No passado dia oito de Setembro, aí pelas três da tarde, fui
oficialmente declarado velho. Desde esse dia até hoje tenho vindo a tentar
perceber a epistemologia deste novo estatuto e verifiquei, um pouco surpreso,
que esse estatuto não me contemplou com qualquer benefício notório ou regalia
de casta.
Reparei que as notícias dizem normalmente coisas como esta: “morreram, (ou foram sequestrados, ou ficaram
enterrados na neve ou foram levados por uma enchente, enfim, a tragédia é
absolutamente indiferente) três homens, seis mulheres e quatro velhos”, ou, no actualíssimo dizer politicamente correcto, "seis mulheres, três homens e quatro velhos". Isto quer
dizer que o estatuto de velho não acumula com o de homem, antes o exclui liminarmente.
O mesmo acontece, portanto, ao estatuto do homem, que não acumula com o de velho e exclui este conceito, embora não por tanto tempo quanto seria desejável, para tristeza dos homens e vingança dos velhos...
Sabendo que não sou mais um homem, mas apenas um velho, intrigou-me saber que competências de homem estão definitivamente negadas ou proibidas ao velho, para que este não possa mais ser considerado homem.
Sabendo que não sou mais um homem, mas apenas um velho, intrigou-me saber que competências de homem estão definitivamente negadas ou proibidas ao velho, para que este não possa mais ser considerado homem.
Ah, o velho não é mais homem porque não pode trabalhar.
Nada contra. Com um pouco de boa vontade, considero isso um privilégio. Mas há
velhos que trabalham, são os chamados velhos pobres.
E isso reclama, naturalmente, que eu procure outras competências
desaparecidas do homem que se é até aos sessenta e cinco anos, e que deixa de se ser a partir dessa idade.
E foi aí que tropecei no sexo. É claro. Homem pode fazer
isso com alguma facilidade. O velho, não.
Mesmo um velho novo como eu (na verdade só tenho alguns meses de velho, sendo
portanto um velho bebé, um caloiro da velhice) experimenta enormes dificuldades
quer em fazê-lo, quer em não o fazer.

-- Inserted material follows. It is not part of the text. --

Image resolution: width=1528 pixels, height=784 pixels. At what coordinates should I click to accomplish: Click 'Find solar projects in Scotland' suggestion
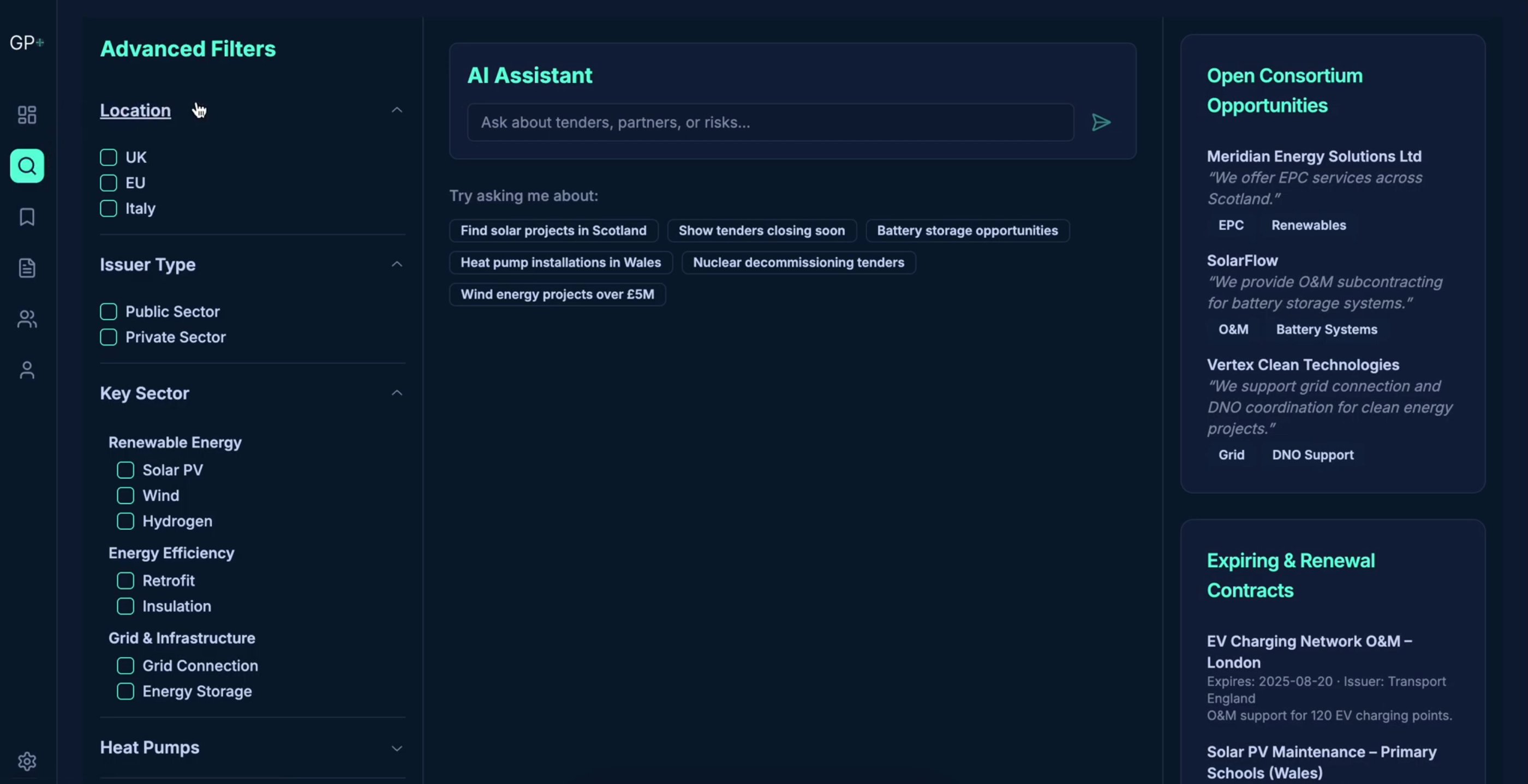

E prova dificuldades acrescidos quer
em assumir que o faz, quer em assumir que o não faz. A verdadeira diferença,
nesta matéria, entre o velho e o adolescente é que o velho tem consciência do
que lhe está a acontecer e o adolescente ainda não.
Dada a minha perceptível inexperiência como velho, fui ontem
mesmo consultar um velho mais velho do que eu, um velho de 80 anos, o Senhor
Armandino, que se refastelava no Arcada, diante de um café abagaçado. “Está
claro que tu és um puto”- atirou ele. “Estás baralhado e confuso. É natural. Eu
te digo: ser velho traz muitas limitações. Nunca sabemos o que podemos comer e,
sobretudo, quem podemos comer”.
Aí está o verdadeiro estatuto do velho: ainda temos apetite,
mas não temos acesso a pratos suculentos.